Introduction to Big Data Analytics
Chapter 3: Spark Core
Xingang (Ian) Fang
Spark Overview
Spark is an in-memory cluster computing framework for large-scale data processing.
Key characteristics
easy to use
fast
general-purpose
scalable
fault-tolerant
Characteristics
Easy to use
Spark provides high-level APIs in Java, Scala, Python, and R
Much more concise than Hadoop MapReduce code
Fast
Spark can run programs up to 100x faster than Hadoop MapReduce in memory, or 10x faster on disk.
General-purpose
While Hadoop is a platform allowing many third-party applications to run on it, Spark is a general-purpose computing engine with most essential functionalities built-in.
Spark is designed to cover a wide range of workloads such as batch applications, iterative algorithms, interactive queries, and streaming. Spark also supports third-party tools and libraries although its core components are more frequently used.
Scalable
Spark can run on clusters with thousands of nodes.
Can always add more nodes to your cluster to handle more data.
Fault-tolerant
Spark provides fault tolerance through lineage information stored in the memory.
If a partition of an RDD is lost, Spark will recompute it using the lineage information.
Automatically handle failed or slow nodes.
Spark Architecture

Spark Components
Worker: Computer nodes that provide CPU, memory and storage resources to a spark application.
Cluster Manager: used to acquire cluster resources for executing a job. Options: Standalone, Mesos, or YARN
Driver Program: Provides data processing code that are executed on worker nodes.
Executor: A JVM process that spark creates on each worker for an application.
Task: A smallest unit of work that spark sends to an executor.
Application Execution
Key concepts
Shuffle: Redistributes data among cluster of nodes according certain criteria.
Job: A job is a set of computations that spark performs to return results to a driver program.
Stage: A stage is a collection of tasks. Spark splits a job into a DAG (Directed acyclic graphs) of stages. Tasks that do not require a shuffle are grouped into a single stage.
Execution flow
The driver program connects to the cluster manager to acquire resources.
Algorithms are submitted as jobs
Spark breaks the job into a DAG (directed acyclic graph) of stages; Each stage is a collection of tasks.
Stages are scheduled on executors
Executors run tasks and return results
Execution Flow

Data Source
Spark does not provide its own storage system.

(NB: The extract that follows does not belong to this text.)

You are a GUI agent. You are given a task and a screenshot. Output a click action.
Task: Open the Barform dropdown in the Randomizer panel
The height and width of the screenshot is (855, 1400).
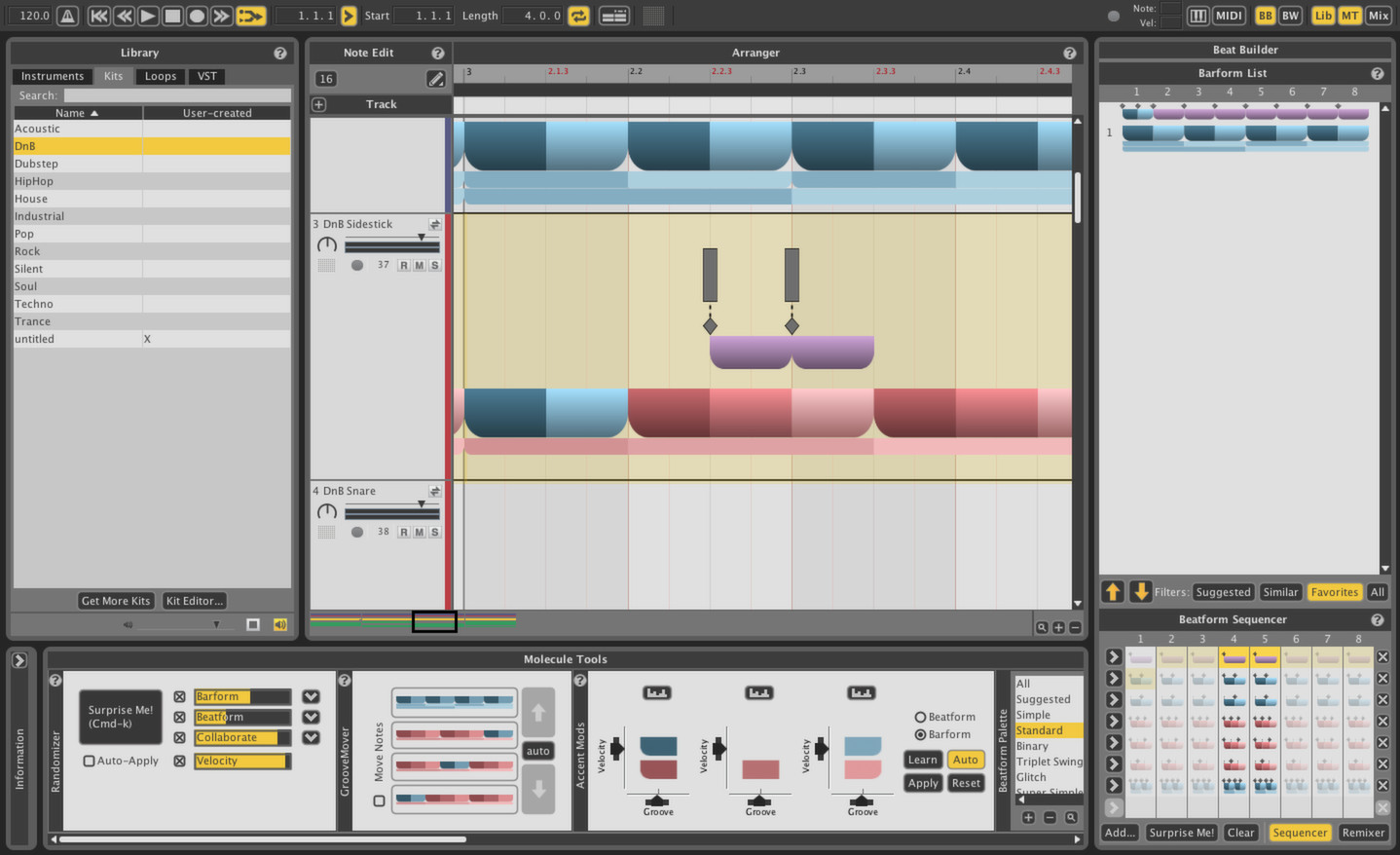(311, 696)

It can read data from various sources
Distributed file systems: HDFS, Azure Data Lake
Object storage: Amazon S3, Azure Blob Storage, Google Cloud Storage
NoSQL databases: Cassandra, HBase, MongoDB, Couchbase
Traditional relational databases: MySQL, PostgreSQL, Oracle, SQL Server
Spark supports structured, semi-structured, and unstructured data.
Spark also supports various file formats such as Parquet, Avro, ORC, JSON, and CSV.
Data ingestion through data APIs, streaming, etc.
Spark Application Programming Interface (API)
Spark provides APIs in Java, Scala, Python, and R.
Two fundamental components
SparkContext: Entry point to any spark functionality.
RDD: Resilient Distributed Dataset, the fundamental data structure of Spark.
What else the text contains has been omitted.